**Problem description**. The expected output is every entry that follows, reproduced exactly.

*** Opening of Information supplied ***

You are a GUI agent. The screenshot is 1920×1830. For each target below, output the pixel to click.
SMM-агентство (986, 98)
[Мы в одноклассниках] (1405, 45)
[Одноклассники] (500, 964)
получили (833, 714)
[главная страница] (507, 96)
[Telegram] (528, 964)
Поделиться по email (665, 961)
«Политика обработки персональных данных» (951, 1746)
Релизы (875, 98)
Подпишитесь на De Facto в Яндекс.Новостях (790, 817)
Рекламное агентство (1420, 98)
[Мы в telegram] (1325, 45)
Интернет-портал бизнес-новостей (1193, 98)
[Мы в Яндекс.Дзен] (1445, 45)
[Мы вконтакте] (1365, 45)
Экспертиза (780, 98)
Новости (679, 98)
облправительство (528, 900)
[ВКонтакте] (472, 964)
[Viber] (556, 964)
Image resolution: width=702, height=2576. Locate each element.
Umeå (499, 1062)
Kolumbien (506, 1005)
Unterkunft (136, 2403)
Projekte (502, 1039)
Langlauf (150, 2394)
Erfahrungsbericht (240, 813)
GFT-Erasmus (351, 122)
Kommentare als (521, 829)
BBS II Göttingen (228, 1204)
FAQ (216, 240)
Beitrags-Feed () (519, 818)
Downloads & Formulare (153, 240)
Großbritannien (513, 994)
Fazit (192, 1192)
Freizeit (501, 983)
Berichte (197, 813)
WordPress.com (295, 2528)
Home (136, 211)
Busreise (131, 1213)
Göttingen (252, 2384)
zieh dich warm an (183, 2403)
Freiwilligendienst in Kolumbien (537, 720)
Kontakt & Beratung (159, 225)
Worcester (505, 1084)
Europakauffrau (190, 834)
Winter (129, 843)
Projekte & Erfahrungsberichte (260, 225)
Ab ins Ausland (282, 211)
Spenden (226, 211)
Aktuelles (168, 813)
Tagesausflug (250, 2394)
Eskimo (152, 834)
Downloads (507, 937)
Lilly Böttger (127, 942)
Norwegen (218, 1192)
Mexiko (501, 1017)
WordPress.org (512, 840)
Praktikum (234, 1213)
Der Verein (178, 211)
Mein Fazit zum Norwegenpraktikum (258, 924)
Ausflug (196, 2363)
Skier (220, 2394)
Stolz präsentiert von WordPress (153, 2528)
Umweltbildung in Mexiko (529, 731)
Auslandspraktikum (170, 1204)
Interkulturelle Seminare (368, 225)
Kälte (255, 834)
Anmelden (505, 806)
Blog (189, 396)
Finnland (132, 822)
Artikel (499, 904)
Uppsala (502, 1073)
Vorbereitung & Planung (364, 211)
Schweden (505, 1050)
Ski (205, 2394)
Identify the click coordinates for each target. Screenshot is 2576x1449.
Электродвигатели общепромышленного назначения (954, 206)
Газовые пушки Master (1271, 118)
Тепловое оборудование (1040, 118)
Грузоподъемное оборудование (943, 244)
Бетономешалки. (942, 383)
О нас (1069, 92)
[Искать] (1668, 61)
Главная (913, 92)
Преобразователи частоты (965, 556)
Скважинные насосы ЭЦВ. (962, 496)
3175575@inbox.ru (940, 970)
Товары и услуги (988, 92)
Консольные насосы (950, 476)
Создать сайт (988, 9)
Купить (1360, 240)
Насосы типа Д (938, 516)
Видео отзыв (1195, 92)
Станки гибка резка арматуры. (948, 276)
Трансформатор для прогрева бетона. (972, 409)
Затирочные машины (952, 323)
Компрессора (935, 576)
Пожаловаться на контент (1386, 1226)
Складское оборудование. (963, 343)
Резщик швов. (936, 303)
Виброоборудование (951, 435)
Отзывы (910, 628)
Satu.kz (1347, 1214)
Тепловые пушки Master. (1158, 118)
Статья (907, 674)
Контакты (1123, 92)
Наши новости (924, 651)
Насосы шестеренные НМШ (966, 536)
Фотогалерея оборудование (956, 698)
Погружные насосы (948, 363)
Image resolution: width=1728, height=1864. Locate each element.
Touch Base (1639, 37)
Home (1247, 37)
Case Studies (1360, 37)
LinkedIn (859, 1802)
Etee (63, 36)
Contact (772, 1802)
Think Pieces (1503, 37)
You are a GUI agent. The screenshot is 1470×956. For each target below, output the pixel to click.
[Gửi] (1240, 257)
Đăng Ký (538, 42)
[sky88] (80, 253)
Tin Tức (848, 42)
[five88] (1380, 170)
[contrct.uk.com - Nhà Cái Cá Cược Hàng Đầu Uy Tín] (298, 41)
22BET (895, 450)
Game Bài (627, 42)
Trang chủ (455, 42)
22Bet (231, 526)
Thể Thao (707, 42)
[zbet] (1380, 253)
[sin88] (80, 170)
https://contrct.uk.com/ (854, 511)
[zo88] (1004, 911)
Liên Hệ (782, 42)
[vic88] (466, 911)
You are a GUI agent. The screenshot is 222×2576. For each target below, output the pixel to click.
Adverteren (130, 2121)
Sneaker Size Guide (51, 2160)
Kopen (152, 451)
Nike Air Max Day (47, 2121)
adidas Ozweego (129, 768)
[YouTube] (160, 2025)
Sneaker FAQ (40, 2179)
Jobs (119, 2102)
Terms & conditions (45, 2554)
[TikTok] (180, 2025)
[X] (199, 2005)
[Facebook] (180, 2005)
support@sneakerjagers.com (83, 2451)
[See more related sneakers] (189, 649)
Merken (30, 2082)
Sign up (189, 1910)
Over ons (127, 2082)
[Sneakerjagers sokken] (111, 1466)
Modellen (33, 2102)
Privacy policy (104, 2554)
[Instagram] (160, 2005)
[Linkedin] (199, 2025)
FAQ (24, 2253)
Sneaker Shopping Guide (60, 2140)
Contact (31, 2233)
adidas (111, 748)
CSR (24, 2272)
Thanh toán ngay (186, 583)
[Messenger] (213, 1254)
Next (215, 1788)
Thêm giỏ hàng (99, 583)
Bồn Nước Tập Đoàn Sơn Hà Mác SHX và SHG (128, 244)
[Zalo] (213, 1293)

*** Close of Information supplied ***

**Problem solution**.
You are a GUI agent. The screenshot is 1920×1830. For each target below, output the pixel to click.
SMM-агентство (986, 98)
[Мы в одноклассниках] (1405, 45)
[Одноклассники] (500, 964)
получили (833, 714)
[главная страница] (507, 96)
[Telegram] (528, 964)
Поделиться по email (665, 961)
«Политика обработки персональных данных» (951, 1746)
Релизы (875, 98)
Подпишитесь на De Facto в Яндекс.Новостях (790, 817)
Рекламное агентство (1420, 98)
[Мы в telegram] (1325, 45)
Интернет-портал бизнес-новостей (1193, 98)
[Мы в Яндекс.Дзен] (1445, 45)
[Мы вконтакте] (1365, 45)
Экспертиза (780, 98)
Новости (679, 98)
облправительство (528, 900)
[ВКонтакте] (472, 964)
[Viber] (556, 964)
Image resolution: width=702, height=2576. Locate each element.
Umeå (499, 1062)
Kolumbien (506, 1005)
Unterkunft (136, 2403)
Projekte (502, 1039)
Langlauf (150, 2394)
Erfahrungsbericht (240, 813)
GFT-Erasmus (351, 122)
Kommentare als (521, 829)
BBS II Göttingen (228, 1204)
FAQ (216, 240)
Beitrags-Feed () (519, 818)
Downloads & Formulare (153, 240)
Großbritannien (513, 994)
Fazit (192, 1192)
Freizeit (501, 983)
Berichte (197, 813)
WordPress.com (295, 2528)
Home (136, 211)
Busreise (131, 1213)
Göttingen (252, 2384)
zieh dich warm an (183, 2403)
Freiwilligendienst in Kolumbien (537, 720)
Kontakt & Beratung (159, 225)
Worcester (505, 1084)
Europakauffrau (190, 834)
Winter (129, 843)
Projekte & Erfahrungsberichte (260, 225)
Ab ins Ausland (282, 211)
Spenden (226, 211)
Aktuelles (168, 813)
Tagesausflug (250, 2394)
Eskimo (152, 834)
Downloads (507, 937)
Lilly Böttger (127, 942)
Norwegen (218, 1192)
Mexiko (501, 1017)
WordPress.org (512, 840)
Praktikum (234, 1213)
Der Verein (178, 211)
Mein Fazit zum Norwegenpraktikum (258, 924)
Ausflug (196, 2363)
Skier (220, 2394)
Stolz präsentiert von WordPress (153, 2528)
Umweltbildung in Mexiko (529, 731)
Auslandspraktikum (170, 1204)
Interkulturelle Seminare (368, 225)
Kälte (255, 834)
Anmelden (505, 806)
Blog (189, 396)
Finnland (132, 822)
Artikel (499, 904)
Uppsala (502, 1073)
Vorbereitung & Planung (364, 211)
Schweden (505, 1050)
Ski (205, 2394)
Identify the click coordinates for each target. Screenshot is 2576x1449.
Электродвигатели общепромышленного назначения (954, 206)
Газовые пушки Master (1271, 118)
Тепловое оборудование (1040, 118)
Грузоподъемное оборудование (943, 244)
Бетономешалки. (942, 383)
О нас (1069, 92)
[Искать] (1668, 61)
Главная (913, 92)
Преобразователи частоты (965, 556)
Скважинные насосы ЭЦВ. (962, 496)
3175575@inbox.ru (940, 970)
Товары и услуги (988, 92)
Консольные насосы (950, 476)
Создать сайт (988, 9)
Купить (1360, 240)
Насосы типа Д (938, 516)
Видео отзыв (1195, 92)
Станки гибка резка арматуры. (948, 276)
Трансформатор для прогрева бетона. (972, 409)
Затирочные машины (952, 323)
Компрессора (935, 576)
Пожаловаться на контент (1386, 1226)
Складское оборудование. (963, 343)
Резщик швов. (936, 303)
Виброоборудование (951, 435)
Отзывы (910, 628)
Satu.kz (1347, 1214)
Тепловые пушки Master. (1158, 118)
Статья (907, 674)
Контакты (1123, 92)
Наши новости (924, 651)
Насосы шестеренные НМШ (966, 536)
Фотогалерея оборудование (956, 698)
Погружные насосы (948, 363)
Image resolution: width=1728, height=1864. Locate each element.
Touch Base (1639, 37)
Home (1247, 37)
Case Studies (1360, 37)
LinkedIn (859, 1802)
Etee (63, 36)
Contact (772, 1802)
Think Pieces (1503, 37)
You are a GUI agent. The screenshot is 1470×956. For each target below, output the pixel to click.
[Gửi] (1240, 257)
Đăng Ký (538, 42)
[sky88] (80, 253)
Tin Tức (848, 42)
[five88] (1380, 170)
[contrct.uk.com - Nhà Cái Cá Cược Hàng Đầu Uy Tín] (298, 41)
22BET (895, 450)
Game Bài (627, 42)
Trang chủ (455, 42)
22Bet (231, 526)
Thể Thao (707, 42)
[zbet] (1380, 253)
[sin88] (80, 170)
https://contrct.uk.com/ (854, 511)
[zo88] (1004, 911)
Liên Hệ (782, 42)
[vic88] (466, 911)
You are a GUI agent. The screenshot is 222×2576. For each target below, output the pixel to click.
Adverteren (130, 2121)
Sneaker Size Guide (51, 2160)
Kopen (152, 451)
Nike Air Max Day (47, 2121)
adidas Ozweego (129, 768)
[YouTube] (160, 2025)
Sneaker FAQ (40, 2179)
Jobs (119, 2102)
Terms & conditions (45, 2554)
[TikTok] (180, 2025)
[X] (199, 2005)
[Facebook] (180, 2005)
support@sneakerjagers.com (83, 2451)
[See more related sneakers] (189, 649)
Merken (30, 2082)
Sign up (189, 1910)
Over ons (127, 2082)
[Sneakerjagers sokken] (111, 1466)
Modellen (33, 2102)
Privacy policy (104, 2554)
[Instagram] (160, 2005)
[Linkedin] (199, 2025)
FAQ (24, 2253)
Sneaker Shopping Guide (60, 2140)
Contact (31, 2233)
adidas (111, 748)
CSR (24, 2272)
Thanh toán ngay (186, 583)
[Messenger] (213, 1254)
Next (215, 1788)
Thêm giỏ hàng (99, 583)
Bồn Nước Tập Đoàn Sơn Hà Mác SHX và SHG (128, 244)
[Zalo] (213, 1293)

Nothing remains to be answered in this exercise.